RC Nairobi Samawati: Conceived out of Necessity, Serving Beyond
By Lilian Onyach
The Rotary Club of Nairobi Samawati (RCNS) is one of three corporate rotary clubs (currently) in District 9212. Its membership is primarily Stanbic Bank employees and was chartered in December 2020.
RCNS was formed out of necessity. In mid-2020, as the Covid-19 pandemic continued to pose the most significant threat to lives and livelihoods across the world, the Bank, through the Stanbic Foundation, donated ventilators and other personal protective equipment (PPEs) to the Ministry of Health, significantly boosting the country’s Covid-19 response preparedness. Beyond this national effort, the Foundation sought to partner with a credible organization whose governance and ethos matched its own, to run community-level intervention programmes geared at supplementing government awareness and infection prevention efforts.
This search led the Bank to partner with various Rotary Clubs within Rotary District 9212, to coordinate the supply of sanitation stations, oxygen equipment and personal protective equipment in all the 47 counties. The partnership facilitated the donation of many sanitation stations and hygiene provisions in Kenya and South Sudan.
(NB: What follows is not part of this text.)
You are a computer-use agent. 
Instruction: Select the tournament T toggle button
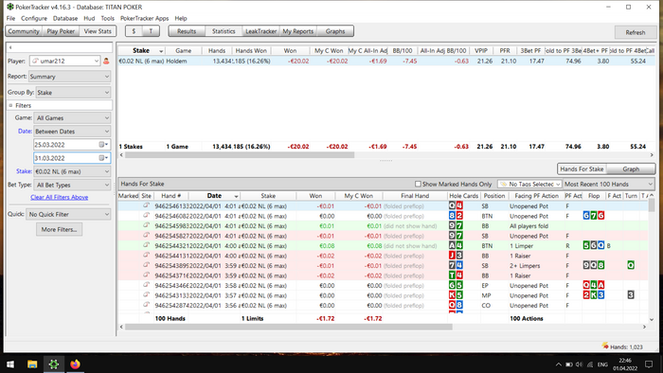tap(151, 31)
Bank staff, inspired by this effort, incessantly asked how they could individually and collectively supplement the Bank’s corporate efforts in supporting the government and communities. This bore the idea of a Rotary club for the Stanbic Bank staffers, and a series of baby steps followed culminating into the chartering of RC Nairobi Samawati on 19 December 2020.
RCNS leadership and members quickly identified digital literacy as the Club’s flagship project in collaboration with the Stanbic Foundation. This realization came as we reflected on the economic after-effects of the Covid-19 pandemic and how digital business skills will be necessary for small and medium business owners in a Covid-19 world.
Along this literacy theme, in June 2021, Charter President Rosemary Wainaina of the Rotary Club of Ridgeways (one of our mother clubs) extended an invitation to RCNS members to partner in a literacy project. The project entailed the donation of books to promote literacy across public schools in Kenya. Our members immediately sprang into action and successfully nominated eighteen (18) schools from seven (7) counties to receive more than 12,000 general literacy books.
To augment this project and to ensure its impact remains sustainable, the Stanbic Foundation (RCNS’ strategic partner), donated sixteen (16) computers to be used by the schools for library management. The first batch of 6,263 books and computers was delivered to 10 public schools in Athi Ward of Kitui County on 10th and 11th September 2021, while the rest of the deliveries are scheduled to be completed by the end of October 2021.
We are buoyed by the progress the 10-month-old RCNS has achieved and look ahead with conviction that through our three Ts (Talents, Time and Treasures), we will continue to serve to change lives.
In conclusion, RCNS appreciates the purposeful partnership it enjoys with RC Ridgeways and the Stanbic Foundation. Your support and generosity have delivered benefits beyond what RCNS alone could have put together. We look forward to expanding and deepening our mutually beneficial relationship.